I attend a church with a more traditional worship style. We have Youth Sunday once a month where the youth of our church lead a more contemporary worship. I love Youth Sunday, but I have grown to appreciate the traditional worship as well. One of the things that I love about our traditional worship are the hymns we sing. Hymns that are filled with age-old truth. As I ponder and reflect and seek to understand what it means to surrender my life to God, the hymn I Surrender All fills my early morning thoughts.
I remember my pastor reminding us all during a sermon one time…I Surrender All…the words of the hymn…all, not I surrender some, not I surrender what I want, but I surrender all.
All…the whole of one’s possessions, energy, interest….the whole, not part, the whole.
I think of the story in Mark 20:17-22….the young man who asked Jesus what he needed to do to inherit eternal life…he had kept all the commandments…but when Jesus asked him to sell all he possessed and follow him, he could not. He could not surrender all he possessed. He could not let go.

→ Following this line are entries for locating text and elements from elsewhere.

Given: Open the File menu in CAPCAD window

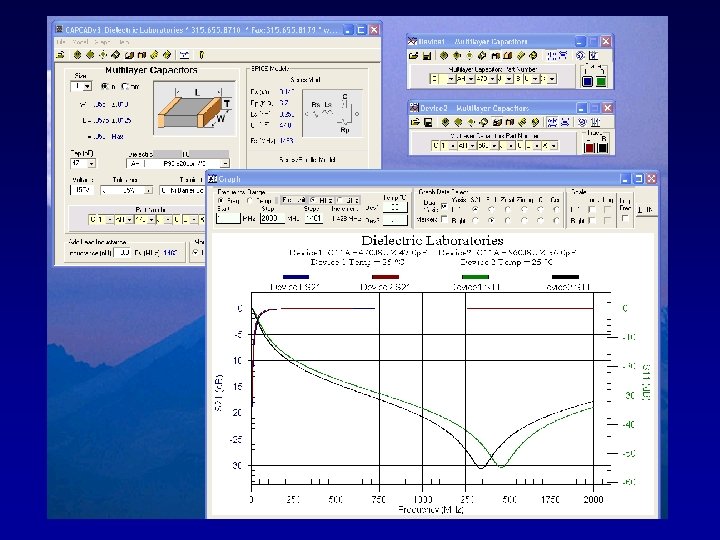Looking at the screenshot, I should click(60, 42).
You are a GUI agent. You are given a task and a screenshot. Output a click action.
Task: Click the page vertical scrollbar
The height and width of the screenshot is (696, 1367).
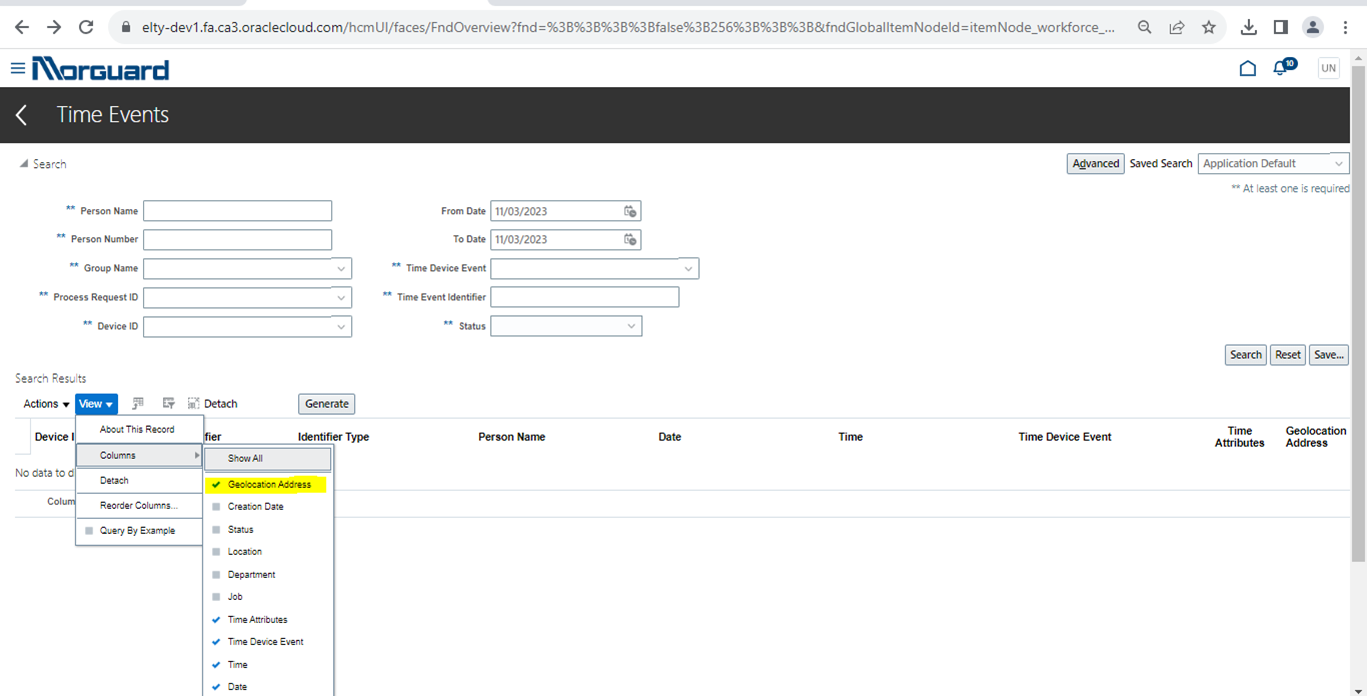(1358, 300)

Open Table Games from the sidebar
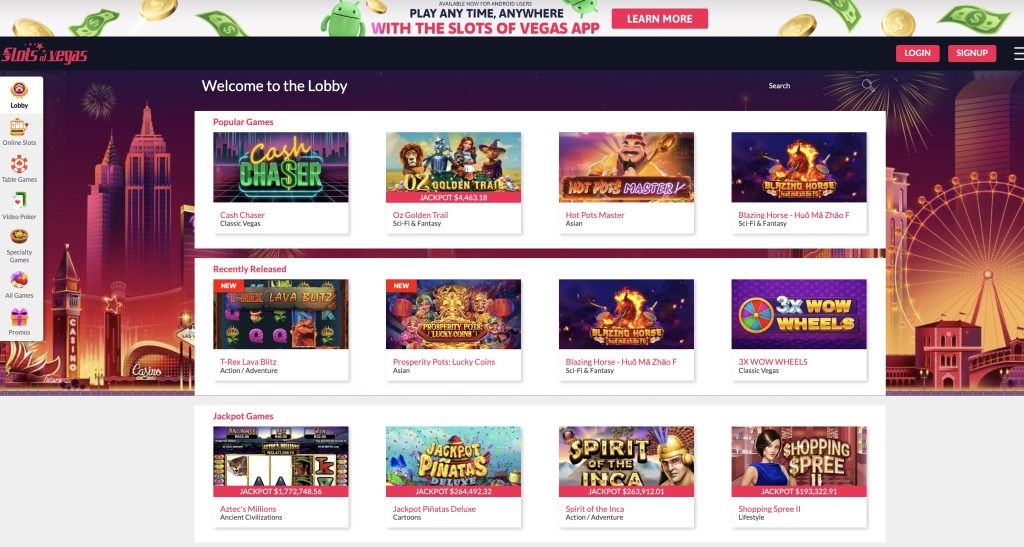[19, 164]
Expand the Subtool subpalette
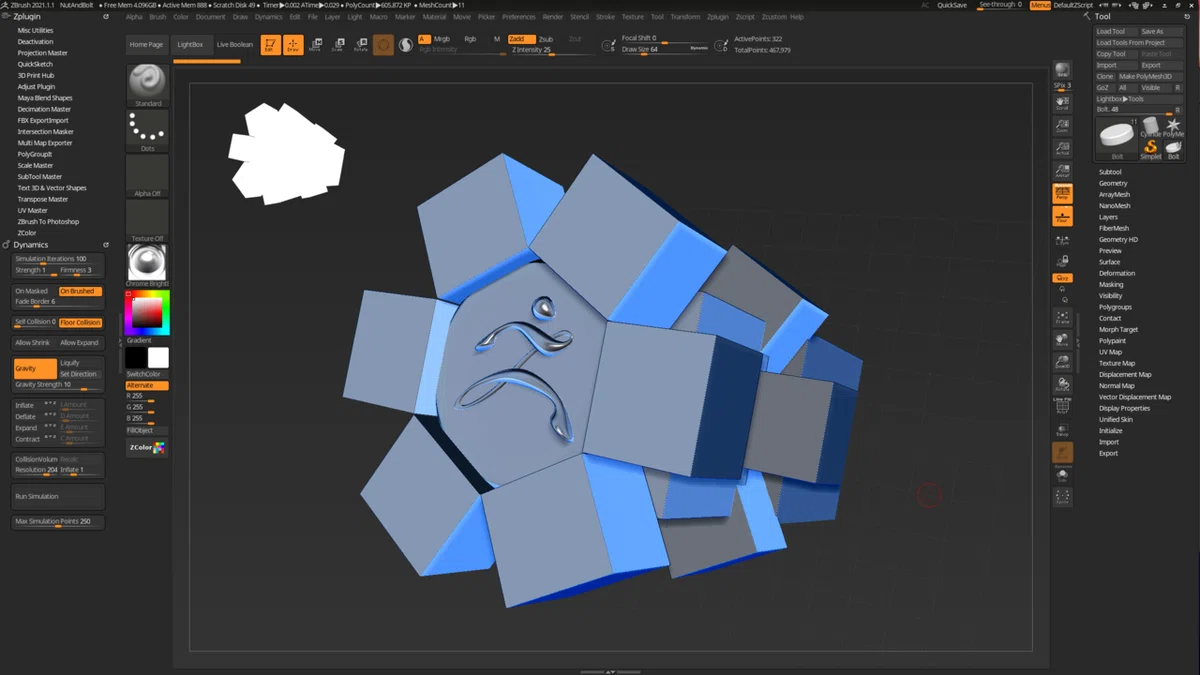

Surrender…what do I hold onto? I am not rich so holding onto possessions is not my issue, but that is not what that passage is about. What about my job? My family? My friendships? My health? My finances? My fears? My hopes? My dreams? What do I hold onto? What do I cling to?
Since, I began what I am calling my “Surrender Journey” which I began specifically related to my job, God has been speaking to me, reminding me that I do not get to pick and choose what I surrender. I can not compartmentalize my life or my faith or my relationship with Him. I am learning daily to surrender my situation at work. My fears. My family. My friends. My health. My finances. My hopes and dreams. My plans. My everything.
I am learning to surrender all.
In the words of the hymn…All to Jesus I surrender, All to Him I freely give…
And this is where I am learning…not just all, but freely…what do I cling to?
I realized last night and in the early hours of this morning as I write now while my house is still and quiet and the world outside me dark and sleeping…there is more I must surrender. As I pray the desires of my heart, as I ask God for the things I desire…I must also surrender these same desires…freely…and trust Him.
Can I do this? Can I surrender all? And can I do it freely without holding back, without clinging to it?
I want to believe I can…like the tiny green sign of life peeking through the rocks below…my faith, my trust, growing slowly as I surrender my life…to Him.